De acordo com o Ministério dos Direitos Humanos e da Cidadania, as casas de 15 metros quadrados construídas pela Prefeitura de Campinas violam a dignidade humana, em razão do tamanho insuficiente para garantir uma moradia adequada a famílias em situação de vulnerabilidade social.
O projeto também não atende a princípios constitucionais e nem a diretrizes da ONU (Organizações das Nações Unidas), como revelou reportagem de OVALE e da Sampi Campinas (leia mais sobre as casas no Documento OVALE).
A avaliação é de Leonardo Pinho, diretor de Promoção dos Direitos da População em Situação de Rua do Ministério dos Direitos Humanos e da Cidadania e da mesa diretora do CNDH (Conselho Nacional de Direitos Humanos).

_ _ _ _

__O QUE FAZER__:
[A] Resuma em duas frases o texto sobre as casas de 15 metros quadrados em Campinas.
[B] Liste todas as entidades citadas no texto sobre as casas de Campinas, incluindo órgãos públicos, organismos e veículos de imprensa.
[C] Escreva a continuação do texto sobre as casas de 15 metros quadrados em Campinas, começando logo após a última frase apresentada.

[Registros extraídos de uma coleção]
_ _ _ _

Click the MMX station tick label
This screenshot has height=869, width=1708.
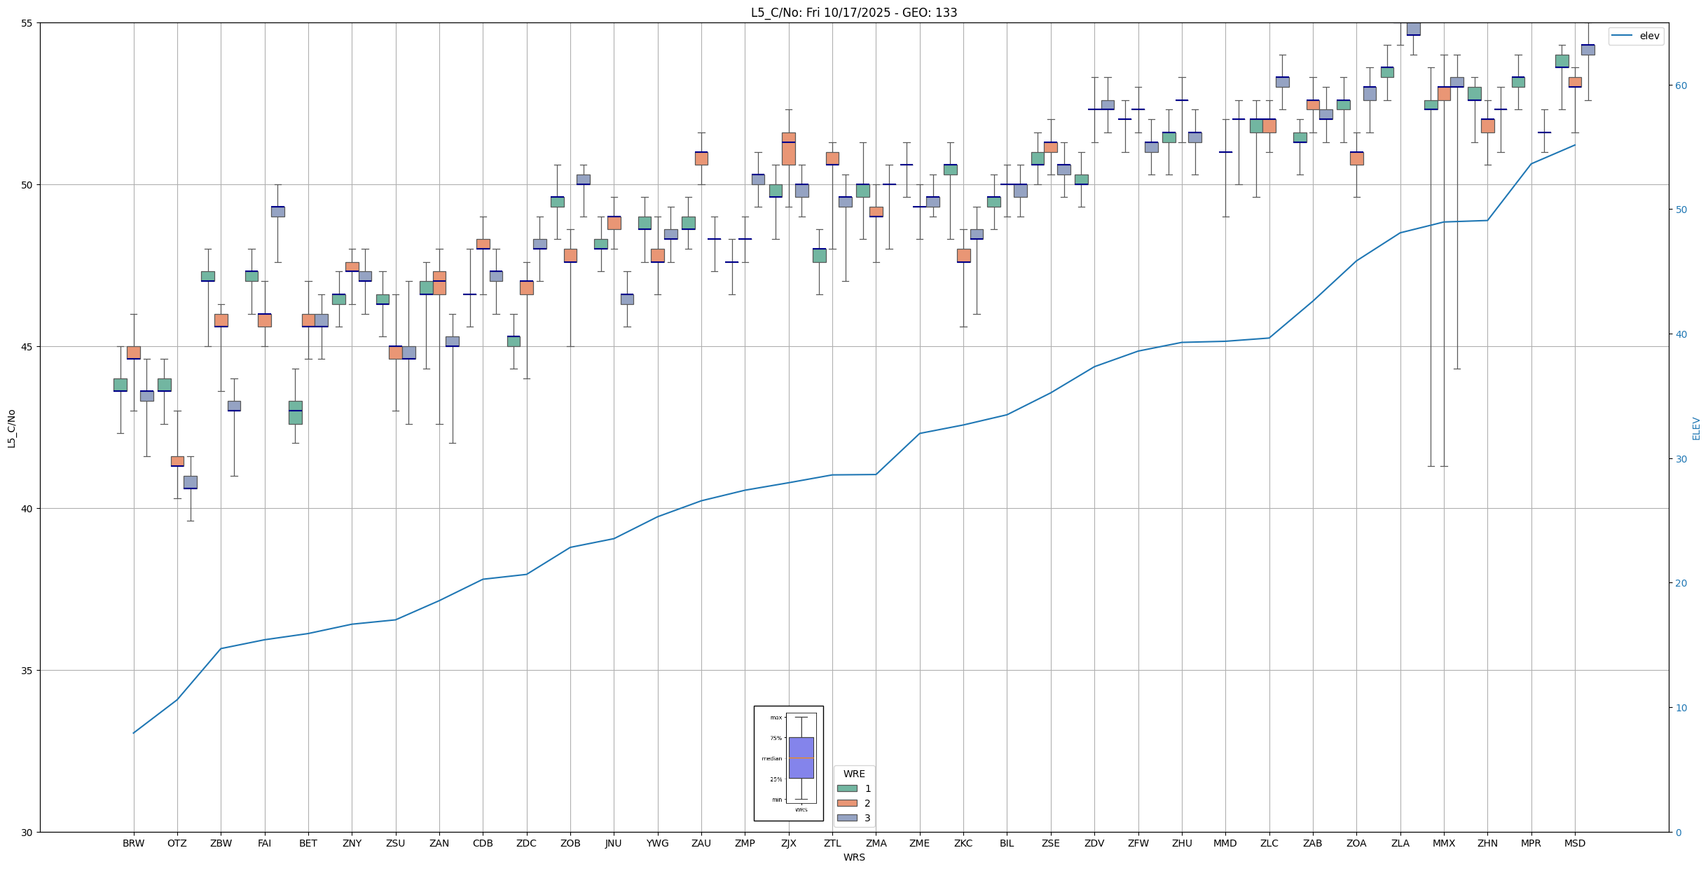click(x=1443, y=843)
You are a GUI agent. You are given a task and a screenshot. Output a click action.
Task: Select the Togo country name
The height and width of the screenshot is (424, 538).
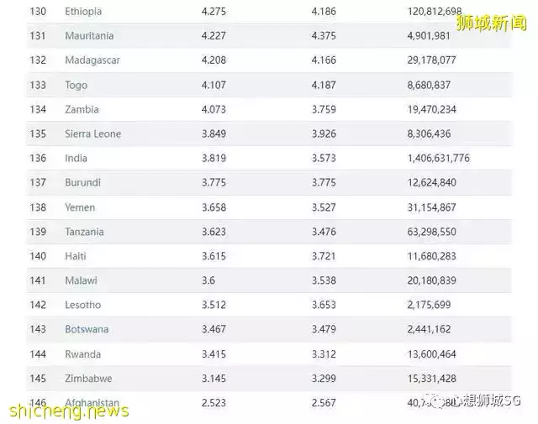(76, 85)
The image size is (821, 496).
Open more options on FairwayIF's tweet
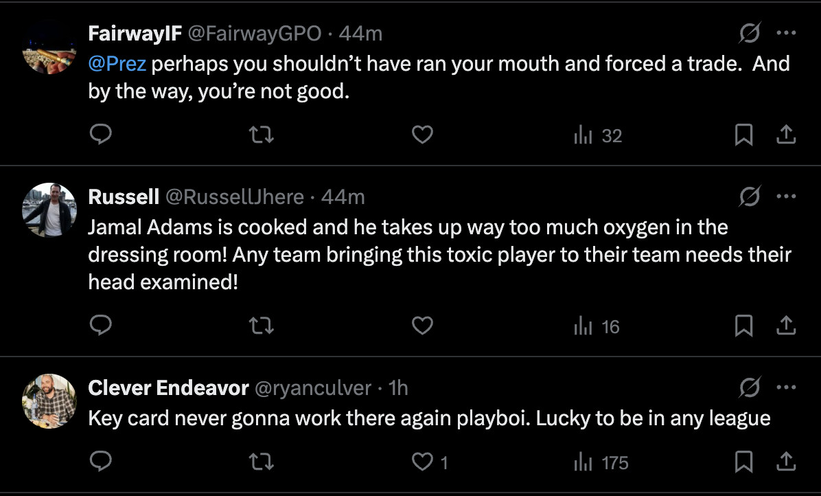[x=786, y=33]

_ _ _ _

__RESPOSTAS POR TAREFA__:
[A] Segundo o Ministério dos Direitos Humanos e da Cidadania, as casas de 15 metros quadrados construídas pela Prefeitura de Campinas violam a dignidade humana por serem pequenas demais para garantir moradia adequada a famílias em situação de vulnerabilidade social, e o projeto também não atende a princípios constitucionais nem a diretrizes da ONU. A avaliação é de Leonardo Pinho, diretor de Promoção dos Direitos da População em Situação de Rua do ministério e integrante da mesa diretora do CNDH.

[B]
- Ministério dos Direitos Humanos e da Cidadania
- Prefeitura de Campinas
- ONU
- OVALE
- Sampi Campinas
- CNDH (Conselho Nacional de Direitos Humanos)

[C]
Em conversa exclusiva com OVALE, ele avaliou o projeto habitacional da Prefeitura de Campinas para abrigar 116 famílias (mais de 450 pessoas) em casas embriões de 15 m², com a promessa de ampliá-las futuramente. Os moradores estão em área de ocupação.
"O Brasil tem larga experiência exitosa de políticas habitacionais. Essas experiências de 15 m² não estão associadas a essas políticas exitosas e muitos menos cumprem as resoluções internacionais, que o Brasil internalizou em sua Constituição, quando fala do direito à moradia e da dignidade humana", afirmou.
A posição endossa críticas do presidente Luiz Inácio Lula da Silva (PT) às casas de 15 m², chamadas por ele de “absurdo dos absurdos”. “Se essa moda pega, daqui a pouco estaremos construindo poleiros para que o povo possa morar”, disse Lula.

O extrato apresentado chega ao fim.